What this task involves =>
In how many lines of the records below does the word "computer" appear? Reply with the number only.

Entries supplied =>
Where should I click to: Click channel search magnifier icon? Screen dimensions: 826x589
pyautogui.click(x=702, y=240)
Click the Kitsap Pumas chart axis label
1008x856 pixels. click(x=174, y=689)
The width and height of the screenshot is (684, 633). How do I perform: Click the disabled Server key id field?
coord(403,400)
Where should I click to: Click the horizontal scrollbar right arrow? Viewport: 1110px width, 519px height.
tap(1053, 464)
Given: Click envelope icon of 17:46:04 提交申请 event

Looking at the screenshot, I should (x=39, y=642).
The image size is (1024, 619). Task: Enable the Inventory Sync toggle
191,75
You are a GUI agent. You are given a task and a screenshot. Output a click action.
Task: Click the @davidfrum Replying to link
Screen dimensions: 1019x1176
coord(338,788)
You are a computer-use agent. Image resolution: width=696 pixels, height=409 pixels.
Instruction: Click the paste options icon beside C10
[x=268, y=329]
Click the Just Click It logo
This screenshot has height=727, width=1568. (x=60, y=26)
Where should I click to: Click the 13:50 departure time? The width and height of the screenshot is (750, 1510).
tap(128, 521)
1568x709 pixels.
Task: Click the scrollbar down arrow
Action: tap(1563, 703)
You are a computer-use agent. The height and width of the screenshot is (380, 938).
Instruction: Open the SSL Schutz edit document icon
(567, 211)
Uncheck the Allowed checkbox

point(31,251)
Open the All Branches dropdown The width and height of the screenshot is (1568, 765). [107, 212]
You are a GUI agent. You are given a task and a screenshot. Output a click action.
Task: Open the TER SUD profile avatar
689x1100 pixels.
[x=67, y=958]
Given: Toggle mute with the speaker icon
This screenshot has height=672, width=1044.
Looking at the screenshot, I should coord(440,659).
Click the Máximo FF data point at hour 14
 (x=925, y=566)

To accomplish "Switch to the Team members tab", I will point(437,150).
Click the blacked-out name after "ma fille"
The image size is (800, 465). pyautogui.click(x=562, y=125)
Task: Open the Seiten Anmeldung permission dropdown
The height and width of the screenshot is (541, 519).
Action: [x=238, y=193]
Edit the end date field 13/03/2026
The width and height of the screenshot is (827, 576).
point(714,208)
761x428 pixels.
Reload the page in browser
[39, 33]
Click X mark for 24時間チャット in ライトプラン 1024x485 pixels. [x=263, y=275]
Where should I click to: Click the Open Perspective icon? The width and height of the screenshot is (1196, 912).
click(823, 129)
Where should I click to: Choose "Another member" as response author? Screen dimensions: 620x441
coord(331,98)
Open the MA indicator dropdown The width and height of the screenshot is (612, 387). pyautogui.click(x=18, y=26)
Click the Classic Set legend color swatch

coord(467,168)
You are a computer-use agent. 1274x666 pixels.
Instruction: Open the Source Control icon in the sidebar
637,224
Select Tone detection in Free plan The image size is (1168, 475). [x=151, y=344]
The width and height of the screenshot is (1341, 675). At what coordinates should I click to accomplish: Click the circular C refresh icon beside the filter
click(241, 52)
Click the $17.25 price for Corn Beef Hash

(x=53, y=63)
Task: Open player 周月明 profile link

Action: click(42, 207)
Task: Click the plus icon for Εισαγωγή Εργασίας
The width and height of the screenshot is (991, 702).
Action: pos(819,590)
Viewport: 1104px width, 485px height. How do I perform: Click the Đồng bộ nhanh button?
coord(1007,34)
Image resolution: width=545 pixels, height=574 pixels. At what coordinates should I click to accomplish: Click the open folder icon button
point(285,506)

Task response =>
3